**Provided passage**
-- Start --
It is a fact that Winston Churchill, while visiting Frederick, Maryland in 1943, held up his own welcome party while he stood in front of the house where she is said to have waved the Union flag in Stonewall Jackson’s face; and recited the poem from beginning to end. It is not reported whether his hosts were particularly pleased by this recitation; but my grandfather was!

Of course the old minister would recite from every verse of ‘Remember, Remember the Fifth of November’, Henry Wadsworth Longfellow’s Wreck of the Hesperus and he was particularly fond of ‘Peter, Andrew, James and John, Hold the Horse while I get on’ -a mnemonic for the first four of the 12 disciples.

With such a mentor, is it any wonder that my education was, to say the least, eclectic?
-- End --
**Supplied information**
-- Start --
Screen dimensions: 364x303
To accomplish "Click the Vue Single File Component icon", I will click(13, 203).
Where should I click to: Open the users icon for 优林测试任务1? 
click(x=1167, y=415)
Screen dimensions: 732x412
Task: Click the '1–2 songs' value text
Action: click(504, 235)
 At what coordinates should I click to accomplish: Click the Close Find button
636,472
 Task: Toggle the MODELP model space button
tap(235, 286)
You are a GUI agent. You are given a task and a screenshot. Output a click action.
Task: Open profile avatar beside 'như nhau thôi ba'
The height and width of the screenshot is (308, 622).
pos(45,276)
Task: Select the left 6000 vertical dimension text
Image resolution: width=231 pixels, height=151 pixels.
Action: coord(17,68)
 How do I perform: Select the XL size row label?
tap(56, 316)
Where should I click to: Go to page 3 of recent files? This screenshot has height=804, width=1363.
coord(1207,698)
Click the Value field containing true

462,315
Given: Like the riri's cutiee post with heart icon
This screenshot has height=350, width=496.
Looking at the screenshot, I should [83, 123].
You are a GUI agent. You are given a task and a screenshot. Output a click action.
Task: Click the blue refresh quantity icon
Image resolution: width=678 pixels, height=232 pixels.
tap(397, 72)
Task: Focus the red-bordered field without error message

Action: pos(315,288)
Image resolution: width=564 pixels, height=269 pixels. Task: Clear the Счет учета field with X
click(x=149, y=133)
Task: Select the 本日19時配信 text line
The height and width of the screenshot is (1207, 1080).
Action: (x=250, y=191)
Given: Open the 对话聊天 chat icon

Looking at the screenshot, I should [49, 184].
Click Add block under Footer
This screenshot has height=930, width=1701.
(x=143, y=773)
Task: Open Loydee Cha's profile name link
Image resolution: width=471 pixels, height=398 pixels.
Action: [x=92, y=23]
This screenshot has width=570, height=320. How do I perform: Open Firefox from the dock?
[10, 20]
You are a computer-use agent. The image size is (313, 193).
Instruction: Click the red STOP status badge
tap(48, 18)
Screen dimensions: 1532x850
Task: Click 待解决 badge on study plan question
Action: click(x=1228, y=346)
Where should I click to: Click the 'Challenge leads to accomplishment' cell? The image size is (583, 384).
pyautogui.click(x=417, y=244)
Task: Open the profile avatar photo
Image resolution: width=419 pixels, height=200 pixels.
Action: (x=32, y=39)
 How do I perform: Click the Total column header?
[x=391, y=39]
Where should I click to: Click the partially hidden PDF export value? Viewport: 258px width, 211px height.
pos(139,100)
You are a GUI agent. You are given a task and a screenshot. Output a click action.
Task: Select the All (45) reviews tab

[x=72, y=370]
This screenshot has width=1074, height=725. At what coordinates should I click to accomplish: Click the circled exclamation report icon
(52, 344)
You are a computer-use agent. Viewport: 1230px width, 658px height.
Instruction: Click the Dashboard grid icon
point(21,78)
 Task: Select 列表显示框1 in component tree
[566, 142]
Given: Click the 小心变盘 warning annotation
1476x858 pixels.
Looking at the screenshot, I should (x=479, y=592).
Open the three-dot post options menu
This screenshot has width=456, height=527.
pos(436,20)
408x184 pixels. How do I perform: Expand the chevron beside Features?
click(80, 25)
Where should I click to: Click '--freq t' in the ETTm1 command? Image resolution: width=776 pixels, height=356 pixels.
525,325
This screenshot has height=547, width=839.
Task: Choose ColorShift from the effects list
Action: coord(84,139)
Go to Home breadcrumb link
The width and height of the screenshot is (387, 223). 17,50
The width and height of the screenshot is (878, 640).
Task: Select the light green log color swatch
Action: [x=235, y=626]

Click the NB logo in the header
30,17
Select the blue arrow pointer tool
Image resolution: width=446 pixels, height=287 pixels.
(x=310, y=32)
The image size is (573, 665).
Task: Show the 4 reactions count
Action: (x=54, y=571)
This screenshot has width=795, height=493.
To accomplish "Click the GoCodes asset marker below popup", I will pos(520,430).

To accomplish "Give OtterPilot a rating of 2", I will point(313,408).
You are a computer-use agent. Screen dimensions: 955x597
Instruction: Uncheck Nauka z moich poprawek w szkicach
-- End --
Reproduce the passage about a grandfather's favorite recitations word for word, starting at "Of course the" and ending at "the least, eclectic?".

Of course the old minister would recite from every verse of ‘Remember, Remember the Fifth of November’, Henry Wadsworth Longfellow’s Wreck of the Hesperus and he was particularly fond of ‘Peter, Andrew, James and John, Hold the Horse while I get on’ -a mnemonic for the first four of the 12 disciples.

With such a mentor, is it any wonder that my education was, to say the least, eclectic?